Rename "Screen dimensions" to "Display size" throughout the rows below, and reproduce every row with nothing else altered.

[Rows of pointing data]

● ● ● ● ●

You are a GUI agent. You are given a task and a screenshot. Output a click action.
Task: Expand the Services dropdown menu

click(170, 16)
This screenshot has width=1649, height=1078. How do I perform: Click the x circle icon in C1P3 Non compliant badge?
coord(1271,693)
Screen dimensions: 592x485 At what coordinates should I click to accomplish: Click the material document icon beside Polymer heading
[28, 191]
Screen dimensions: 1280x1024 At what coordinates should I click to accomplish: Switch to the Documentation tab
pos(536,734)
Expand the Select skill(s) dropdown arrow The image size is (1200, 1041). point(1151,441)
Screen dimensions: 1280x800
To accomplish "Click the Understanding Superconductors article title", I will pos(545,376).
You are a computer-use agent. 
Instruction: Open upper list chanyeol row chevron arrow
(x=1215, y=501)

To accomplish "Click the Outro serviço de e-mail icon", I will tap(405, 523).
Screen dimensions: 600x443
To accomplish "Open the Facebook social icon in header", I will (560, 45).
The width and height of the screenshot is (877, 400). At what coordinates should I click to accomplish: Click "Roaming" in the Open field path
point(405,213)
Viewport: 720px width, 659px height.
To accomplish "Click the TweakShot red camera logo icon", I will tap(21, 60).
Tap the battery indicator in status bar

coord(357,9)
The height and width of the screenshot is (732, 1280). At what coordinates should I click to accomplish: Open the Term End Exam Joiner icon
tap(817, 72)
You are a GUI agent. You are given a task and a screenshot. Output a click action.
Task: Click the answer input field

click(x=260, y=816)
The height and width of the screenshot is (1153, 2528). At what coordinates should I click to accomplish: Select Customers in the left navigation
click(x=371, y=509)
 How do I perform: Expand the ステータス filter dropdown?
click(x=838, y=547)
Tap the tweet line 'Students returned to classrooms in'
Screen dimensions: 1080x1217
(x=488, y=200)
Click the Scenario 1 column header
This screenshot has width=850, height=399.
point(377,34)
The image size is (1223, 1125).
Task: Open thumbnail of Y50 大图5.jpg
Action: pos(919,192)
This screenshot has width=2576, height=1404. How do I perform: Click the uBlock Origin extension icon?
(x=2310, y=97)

● ● ● ● ●

▸ **RESPONSE TO THE EXERCISE**
You are a GUI agent. You are given a task and a screenshot. Output a click action.
Task: Expand the Services dropdown menu

click(170, 16)
This screenshot has width=1649, height=1078. How do I perform: Click the x circle icon in C1P3 Non compliant badge?
coord(1271,693)
Display size: 592x485 At what coordinates should I click to accomplish: Click the material document icon beside Polymer heading
[28, 191]
Display size: 1280x1024 At what coordinates should I click to accomplish: Switch to the Documentation tab
pos(536,734)
Expand the Select skill(s) dropdown arrow The image size is (1200, 1041). point(1151,441)
Display size: 1280x800
To accomplish "Click the Understanding Superconductors article title", I will pos(545,376).
You are a computer-use agent. 
Instruction: Open upper list chanyeol row chevron arrow
(x=1215, y=501)

To accomplish "Click the Outro serviço de e-mail icon", I will tap(405, 523).
Display size: 600x443
To accomplish "Open the Facebook social icon in header", I will (560, 45).
The width and height of the screenshot is (877, 400). At what coordinates should I click to accomplish: Click "Roaming" in the Open field path
point(405,213)
Viewport: 720px width, 659px height.
To accomplish "Click the TweakShot red camera logo icon", I will tap(21, 60).
Tap the battery indicator in status bar

coord(357,9)
The height and width of the screenshot is (732, 1280). At what coordinates should I click to accomplish: Open the Term End Exam Joiner icon
tap(817, 72)
You are a GUI agent. You are given a task and a screenshot. Output a click action.
Task: Click the answer input field

click(x=260, y=816)
The height and width of the screenshot is (1153, 2528). At what coordinates should I click to accomplish: Select Customers in the left navigation
click(x=371, y=509)
 How do I perform: Expand the ステータス filter dropdown?
click(x=838, y=547)
Tap the tweet line 'Students returned to classrooms in'
Display size: 1080x1217
(x=488, y=200)
Click the Scenario 1 column header
This screenshot has width=850, height=399.
point(377,34)
The image size is (1223, 1125).
Task: Open thumbnail of Y50 大图5.jpg
Action: pos(919,192)
This screenshot has width=2576, height=1404. How do I perform: Click the uBlock Origin extension icon?
(x=2310, y=97)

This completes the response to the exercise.